The series cleverly employs pixelated graphics, power-up animations, and game-like sound effects to bring the virtual world to life. These visual cues, reminiscent of classic video games, enhance the storytelling and resonate with audiences familiar with the gaming landscape. The attention to detail in recreating iconic gaming moments is commendable, creating a visual and auditory treat for enthusiasts.
The exploration of video game culture goes beyond mere aesthetics; it becomes an integral part of the characters’ identities and interactions. The script intelligently weaves gaming terminology and tropes into the dialogue, effectively blending the real and virtual worlds. The series navigates the challenges and triumphs of the characters through the lens of gaming, making it a unique and engaging experience for both gamers and general audiences.

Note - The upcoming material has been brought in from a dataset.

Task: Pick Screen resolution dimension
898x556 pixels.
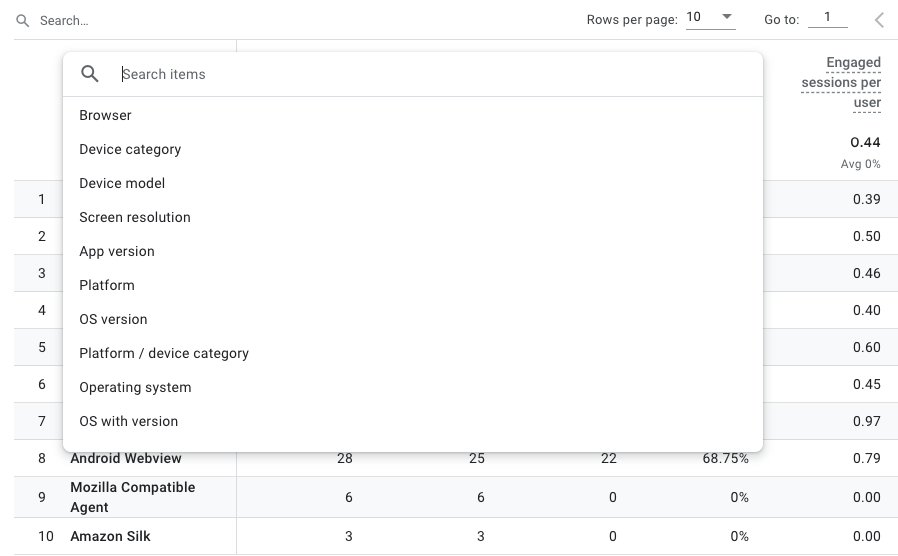Action: pos(135,217)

The ensemble cast, including standout performances from Mary Elizabeth Winstead, Ellen Wong, and Chris Evans embraces the gaming theme with infectious enthusiasm. The chemistry between the characters is palpable, adding emotional depth to the series.
“Scott Pilgrim Takes Off” successfully taps into the zeitgeist of video game culture, offering a nostalgic yet contemporary take on the gaming phenomenon. It’s a must-watch for those who cherish the pixelated roots of the gaming world while providing an accessible and entertaining narrative for a broader audience. The series takes off not only in its title but also in its ability to soar within the ever-expanding realm of Netflix originals.